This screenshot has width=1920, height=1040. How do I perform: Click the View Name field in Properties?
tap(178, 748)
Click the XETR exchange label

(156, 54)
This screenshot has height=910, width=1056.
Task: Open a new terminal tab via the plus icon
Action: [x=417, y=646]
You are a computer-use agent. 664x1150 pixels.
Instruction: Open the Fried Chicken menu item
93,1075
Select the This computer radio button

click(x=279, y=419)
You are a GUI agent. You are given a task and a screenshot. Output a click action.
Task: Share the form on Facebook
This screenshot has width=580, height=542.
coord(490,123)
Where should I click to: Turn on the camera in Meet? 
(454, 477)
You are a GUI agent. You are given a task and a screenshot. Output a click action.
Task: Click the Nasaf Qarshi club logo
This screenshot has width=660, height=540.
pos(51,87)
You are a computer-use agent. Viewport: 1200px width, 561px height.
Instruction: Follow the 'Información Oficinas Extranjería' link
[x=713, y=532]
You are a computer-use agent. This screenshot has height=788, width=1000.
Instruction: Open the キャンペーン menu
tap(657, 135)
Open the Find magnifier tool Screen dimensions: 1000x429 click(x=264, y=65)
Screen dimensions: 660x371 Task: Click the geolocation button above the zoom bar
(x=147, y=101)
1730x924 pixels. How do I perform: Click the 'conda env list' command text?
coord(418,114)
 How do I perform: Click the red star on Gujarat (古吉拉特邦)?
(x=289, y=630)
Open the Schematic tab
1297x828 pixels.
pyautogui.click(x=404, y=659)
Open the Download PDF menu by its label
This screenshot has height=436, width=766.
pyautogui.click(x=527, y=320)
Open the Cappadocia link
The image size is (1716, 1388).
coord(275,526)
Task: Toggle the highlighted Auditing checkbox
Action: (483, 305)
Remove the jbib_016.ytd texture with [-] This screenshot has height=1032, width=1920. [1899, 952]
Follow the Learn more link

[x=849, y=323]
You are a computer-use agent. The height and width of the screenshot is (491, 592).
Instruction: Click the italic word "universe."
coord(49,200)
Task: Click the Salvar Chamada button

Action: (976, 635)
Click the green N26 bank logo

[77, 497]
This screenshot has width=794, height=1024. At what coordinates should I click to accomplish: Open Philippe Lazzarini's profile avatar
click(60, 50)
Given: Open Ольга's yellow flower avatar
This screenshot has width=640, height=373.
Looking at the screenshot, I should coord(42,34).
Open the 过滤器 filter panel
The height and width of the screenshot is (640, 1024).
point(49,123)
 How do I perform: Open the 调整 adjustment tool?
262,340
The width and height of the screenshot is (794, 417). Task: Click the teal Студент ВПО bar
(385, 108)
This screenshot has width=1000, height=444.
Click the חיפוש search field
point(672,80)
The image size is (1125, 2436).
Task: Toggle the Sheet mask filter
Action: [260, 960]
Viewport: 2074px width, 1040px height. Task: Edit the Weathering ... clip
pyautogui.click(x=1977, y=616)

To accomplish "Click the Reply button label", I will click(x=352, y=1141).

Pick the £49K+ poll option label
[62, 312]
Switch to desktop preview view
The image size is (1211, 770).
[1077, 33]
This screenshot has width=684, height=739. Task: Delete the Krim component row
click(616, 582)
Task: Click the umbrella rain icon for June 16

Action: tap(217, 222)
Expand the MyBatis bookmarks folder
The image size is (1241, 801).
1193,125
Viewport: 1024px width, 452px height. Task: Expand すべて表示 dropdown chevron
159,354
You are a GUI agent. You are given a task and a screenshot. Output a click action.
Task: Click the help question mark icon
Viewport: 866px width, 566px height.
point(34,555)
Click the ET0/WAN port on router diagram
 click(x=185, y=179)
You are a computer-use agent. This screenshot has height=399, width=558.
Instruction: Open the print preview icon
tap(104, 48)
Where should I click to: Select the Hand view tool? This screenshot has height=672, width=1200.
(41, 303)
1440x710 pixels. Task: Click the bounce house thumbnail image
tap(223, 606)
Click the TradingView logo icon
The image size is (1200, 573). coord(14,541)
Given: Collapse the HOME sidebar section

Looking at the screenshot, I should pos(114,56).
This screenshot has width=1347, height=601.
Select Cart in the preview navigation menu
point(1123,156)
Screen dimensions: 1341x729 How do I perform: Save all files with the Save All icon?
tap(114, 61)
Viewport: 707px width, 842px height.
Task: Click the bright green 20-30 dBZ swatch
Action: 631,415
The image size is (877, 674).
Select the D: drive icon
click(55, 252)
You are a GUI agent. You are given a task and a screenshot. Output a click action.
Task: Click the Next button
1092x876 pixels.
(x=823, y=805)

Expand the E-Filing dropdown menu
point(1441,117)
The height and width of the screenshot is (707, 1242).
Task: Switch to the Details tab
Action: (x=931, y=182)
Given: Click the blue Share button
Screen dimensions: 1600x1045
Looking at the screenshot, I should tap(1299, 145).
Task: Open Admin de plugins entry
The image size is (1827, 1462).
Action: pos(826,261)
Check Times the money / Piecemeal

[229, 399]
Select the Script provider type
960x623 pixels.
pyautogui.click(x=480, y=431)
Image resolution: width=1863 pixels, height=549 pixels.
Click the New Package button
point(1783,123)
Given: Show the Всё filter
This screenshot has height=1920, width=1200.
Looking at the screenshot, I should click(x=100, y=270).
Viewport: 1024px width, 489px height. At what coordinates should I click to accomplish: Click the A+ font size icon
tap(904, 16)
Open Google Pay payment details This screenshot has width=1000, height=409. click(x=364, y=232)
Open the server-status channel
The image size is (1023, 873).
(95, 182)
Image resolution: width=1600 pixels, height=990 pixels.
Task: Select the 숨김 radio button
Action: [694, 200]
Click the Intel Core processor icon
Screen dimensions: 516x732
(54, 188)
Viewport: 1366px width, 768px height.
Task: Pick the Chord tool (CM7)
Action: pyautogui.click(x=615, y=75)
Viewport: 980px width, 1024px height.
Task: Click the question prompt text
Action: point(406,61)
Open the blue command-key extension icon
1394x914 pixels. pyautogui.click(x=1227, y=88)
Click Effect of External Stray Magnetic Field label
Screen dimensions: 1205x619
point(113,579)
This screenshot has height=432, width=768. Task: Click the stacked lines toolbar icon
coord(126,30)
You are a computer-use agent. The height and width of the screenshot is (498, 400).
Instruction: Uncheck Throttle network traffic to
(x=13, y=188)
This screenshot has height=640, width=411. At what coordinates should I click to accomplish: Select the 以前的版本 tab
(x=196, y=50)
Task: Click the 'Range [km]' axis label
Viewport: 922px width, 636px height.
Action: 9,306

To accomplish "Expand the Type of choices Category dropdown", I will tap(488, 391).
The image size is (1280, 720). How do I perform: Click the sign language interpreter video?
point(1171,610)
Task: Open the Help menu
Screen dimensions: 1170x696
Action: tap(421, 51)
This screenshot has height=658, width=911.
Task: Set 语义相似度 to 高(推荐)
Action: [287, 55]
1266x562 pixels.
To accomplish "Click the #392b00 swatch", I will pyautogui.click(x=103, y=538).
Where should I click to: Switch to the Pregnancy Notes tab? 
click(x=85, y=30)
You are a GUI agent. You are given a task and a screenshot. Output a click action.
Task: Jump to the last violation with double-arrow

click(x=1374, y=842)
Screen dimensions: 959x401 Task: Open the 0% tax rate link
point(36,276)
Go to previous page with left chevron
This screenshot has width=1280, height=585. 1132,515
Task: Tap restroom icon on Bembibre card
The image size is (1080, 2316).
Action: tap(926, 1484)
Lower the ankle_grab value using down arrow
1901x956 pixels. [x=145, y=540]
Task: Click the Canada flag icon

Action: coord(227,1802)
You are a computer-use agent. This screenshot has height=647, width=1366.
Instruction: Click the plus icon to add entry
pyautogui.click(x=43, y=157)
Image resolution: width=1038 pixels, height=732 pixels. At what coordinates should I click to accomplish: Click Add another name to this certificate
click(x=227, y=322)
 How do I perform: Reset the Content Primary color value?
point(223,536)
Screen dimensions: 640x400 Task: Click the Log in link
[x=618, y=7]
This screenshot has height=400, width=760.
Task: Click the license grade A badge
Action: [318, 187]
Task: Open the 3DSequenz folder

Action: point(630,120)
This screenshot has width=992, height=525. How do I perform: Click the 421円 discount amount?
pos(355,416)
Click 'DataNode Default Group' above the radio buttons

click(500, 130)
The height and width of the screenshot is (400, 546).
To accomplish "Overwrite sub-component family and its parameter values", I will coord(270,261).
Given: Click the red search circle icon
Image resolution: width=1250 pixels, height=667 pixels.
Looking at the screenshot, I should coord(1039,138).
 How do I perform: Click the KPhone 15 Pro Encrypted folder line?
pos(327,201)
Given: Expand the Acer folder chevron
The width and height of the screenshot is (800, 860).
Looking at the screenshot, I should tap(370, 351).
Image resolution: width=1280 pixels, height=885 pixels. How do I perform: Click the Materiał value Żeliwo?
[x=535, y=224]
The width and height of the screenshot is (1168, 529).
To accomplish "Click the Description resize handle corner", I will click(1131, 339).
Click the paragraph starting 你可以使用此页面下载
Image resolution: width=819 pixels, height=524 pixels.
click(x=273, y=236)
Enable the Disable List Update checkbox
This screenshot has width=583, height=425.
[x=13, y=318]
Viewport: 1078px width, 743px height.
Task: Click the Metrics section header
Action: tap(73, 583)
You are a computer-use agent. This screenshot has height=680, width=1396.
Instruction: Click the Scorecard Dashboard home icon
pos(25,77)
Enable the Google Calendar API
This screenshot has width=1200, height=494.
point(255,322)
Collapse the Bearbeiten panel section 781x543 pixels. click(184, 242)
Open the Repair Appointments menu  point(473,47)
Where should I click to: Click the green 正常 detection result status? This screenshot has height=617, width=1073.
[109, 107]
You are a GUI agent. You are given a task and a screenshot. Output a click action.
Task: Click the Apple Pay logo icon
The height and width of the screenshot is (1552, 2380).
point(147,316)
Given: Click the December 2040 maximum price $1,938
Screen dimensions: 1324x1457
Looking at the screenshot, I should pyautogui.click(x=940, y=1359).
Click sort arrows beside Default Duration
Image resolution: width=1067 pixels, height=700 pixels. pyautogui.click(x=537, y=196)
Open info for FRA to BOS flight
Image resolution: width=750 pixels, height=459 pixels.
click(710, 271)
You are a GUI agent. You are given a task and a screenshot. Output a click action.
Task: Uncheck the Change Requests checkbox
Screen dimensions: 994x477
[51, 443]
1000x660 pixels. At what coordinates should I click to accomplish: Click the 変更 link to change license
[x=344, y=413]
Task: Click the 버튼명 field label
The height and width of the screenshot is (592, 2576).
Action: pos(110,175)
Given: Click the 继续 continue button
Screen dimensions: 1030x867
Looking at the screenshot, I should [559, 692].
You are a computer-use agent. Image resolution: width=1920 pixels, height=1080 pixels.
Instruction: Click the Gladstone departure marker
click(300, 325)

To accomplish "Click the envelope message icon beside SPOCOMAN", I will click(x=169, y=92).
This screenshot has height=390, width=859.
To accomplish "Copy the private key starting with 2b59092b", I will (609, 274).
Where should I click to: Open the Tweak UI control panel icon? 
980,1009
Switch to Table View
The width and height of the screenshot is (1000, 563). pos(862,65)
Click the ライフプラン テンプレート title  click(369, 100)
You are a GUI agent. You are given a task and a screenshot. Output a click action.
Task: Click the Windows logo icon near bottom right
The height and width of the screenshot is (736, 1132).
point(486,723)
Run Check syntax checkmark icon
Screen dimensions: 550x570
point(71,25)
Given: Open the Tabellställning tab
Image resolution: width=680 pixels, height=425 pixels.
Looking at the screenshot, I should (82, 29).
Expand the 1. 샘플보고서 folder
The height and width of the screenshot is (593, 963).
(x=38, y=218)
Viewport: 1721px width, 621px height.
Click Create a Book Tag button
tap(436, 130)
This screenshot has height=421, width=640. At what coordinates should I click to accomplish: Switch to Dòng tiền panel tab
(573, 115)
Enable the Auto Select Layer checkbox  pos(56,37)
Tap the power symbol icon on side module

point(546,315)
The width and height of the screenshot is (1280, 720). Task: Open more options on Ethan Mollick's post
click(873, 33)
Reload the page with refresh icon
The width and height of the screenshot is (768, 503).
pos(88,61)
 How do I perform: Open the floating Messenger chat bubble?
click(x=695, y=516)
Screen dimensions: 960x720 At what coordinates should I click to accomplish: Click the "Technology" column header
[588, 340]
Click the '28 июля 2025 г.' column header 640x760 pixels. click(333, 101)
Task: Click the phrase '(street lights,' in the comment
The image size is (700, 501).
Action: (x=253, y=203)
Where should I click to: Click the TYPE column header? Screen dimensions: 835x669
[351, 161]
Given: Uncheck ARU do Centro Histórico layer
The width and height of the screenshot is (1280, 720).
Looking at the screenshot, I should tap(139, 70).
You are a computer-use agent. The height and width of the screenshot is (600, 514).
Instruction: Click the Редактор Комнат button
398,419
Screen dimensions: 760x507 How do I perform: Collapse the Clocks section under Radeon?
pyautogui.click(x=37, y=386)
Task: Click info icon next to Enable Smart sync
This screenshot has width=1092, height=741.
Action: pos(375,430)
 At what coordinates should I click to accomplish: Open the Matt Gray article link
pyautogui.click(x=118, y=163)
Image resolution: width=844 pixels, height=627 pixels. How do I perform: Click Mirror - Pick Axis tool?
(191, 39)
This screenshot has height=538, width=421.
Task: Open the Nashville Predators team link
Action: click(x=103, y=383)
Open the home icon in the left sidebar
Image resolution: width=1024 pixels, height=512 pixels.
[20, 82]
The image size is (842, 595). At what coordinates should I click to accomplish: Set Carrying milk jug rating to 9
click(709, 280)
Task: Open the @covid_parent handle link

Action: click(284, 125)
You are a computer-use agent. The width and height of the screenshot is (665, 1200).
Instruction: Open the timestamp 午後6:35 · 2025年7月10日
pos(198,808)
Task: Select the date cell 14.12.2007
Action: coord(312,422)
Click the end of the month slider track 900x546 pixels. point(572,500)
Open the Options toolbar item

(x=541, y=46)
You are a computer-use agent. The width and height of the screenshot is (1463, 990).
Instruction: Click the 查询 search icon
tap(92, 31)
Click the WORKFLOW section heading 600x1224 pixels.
- - - - - - -
- [Task brief]
Everything from the line containing "960x623 pixels." through the line containing "1266x562 pixels." in the material above should be retyped exactly, both ends included, and nothing more.

- [Task output]
960x623 pixels.
pyautogui.click(x=480, y=431)
Image resolution: width=1863 pixels, height=549 pixels.
Click the New Package button
point(1783,123)
Given: Show the Всё filter
This screenshot has height=1920, width=1200.
Looking at the screenshot, I should click(x=100, y=270).
Viewport: 1024px width, 489px height. At what coordinates should I click to accomplish: Click the A+ font size icon
tap(904, 16)
Open Google Pay payment details This screenshot has width=1000, height=409. click(x=364, y=232)
Open the server-status channel
The image size is (1023, 873).
(95, 182)
Image resolution: width=1600 pixels, height=990 pixels.
Task: Select the 숨김 radio button
Action: [694, 200]
Click the Intel Core processor icon
Screen dimensions: 516x732
(54, 188)
Viewport: 1366px width, 768px height.
Task: Pick the Chord tool (CM7)
Action: pyautogui.click(x=615, y=75)
Viewport: 980px width, 1024px height.
Task: Click the question prompt text
Action: point(406,61)
Open the blue command-key extension icon
1394x914 pixels. pyautogui.click(x=1227, y=88)
Click Effect of External Stray Magnetic Field label
Screen dimensions: 1205x619
point(113,579)
This screenshot has height=432, width=768. Task: Click the stacked lines toolbar icon
coord(126,30)
You are a computer-use agent. The height and width of the screenshot is (498, 400).
Instruction: Uncheck Throttle network traffic to
(x=13, y=188)
This screenshot has height=640, width=411. At what coordinates should I click to accomplish: Select the 以前的版本 tab
(x=196, y=50)
Task: Click the 'Range [km]' axis label
Viewport: 922px width, 636px height.
Action: 9,306

To accomplish "Expand the Type of choices Category dropdown", I will tap(488, 391).
The image size is (1280, 720). How do I perform: Click the sign language interpreter video?
point(1171,610)
Task: Open the Help menu
Screen dimensions: 1170x696
Action: tap(421, 51)
This screenshot has height=658, width=911.
Task: Set 语义相似度 to 高(推荐)
Action: [287, 55]
1266x562 pixels.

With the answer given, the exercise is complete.